Once you have programmed the smartcards and provided them to your users, each time the user logs on they will need to insert the smartcard into the reader and provide the PIN number. No smartcard or no PIN - no access to the network.

If you have a network with users of differing security levels, you can choose to require some users to have smartcards to log on to the system, while others don't. This determination is made in Active Directory on the Properties page of the user object. You can see an example of this screen in Figure 1.

Figure 1.
(Click for a larger image)
Of course configuring the user account in this way means that a smartcard-enabled account will not be able to log on to the network from any system that doesn't have a smartcard reader. You might want to keep this in mind when planning for workstation failures or other such problems.

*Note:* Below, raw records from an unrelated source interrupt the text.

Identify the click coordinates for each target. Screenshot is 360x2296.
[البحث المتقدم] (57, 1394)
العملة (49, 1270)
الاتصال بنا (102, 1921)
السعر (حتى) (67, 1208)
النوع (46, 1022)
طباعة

Overall, smartcards represent the ideal choice for organizations that want to get into multi-factor authentication without spending a fortune. Economies of scale will mean that as more companies install smartcard systems, the price of readers and smartcard media may come down, but don't expect to be making vast savings. A healthy competitive market between the existing smartcard vendors has already put the systems at a reasonable price point. You might save a few bucks by waiting for a couple of years, but the reality is that if you can justify the extra security offered by smartcards now, you can also probably justify spending the money.

Beyond Smartcards
As we have already discussed, smartcards offer a multi-factor authentication system that requires a user to provide something they have, along with something they know. But there is still one more even better way of verifying a users identity – proof of person, referred to as biometrics.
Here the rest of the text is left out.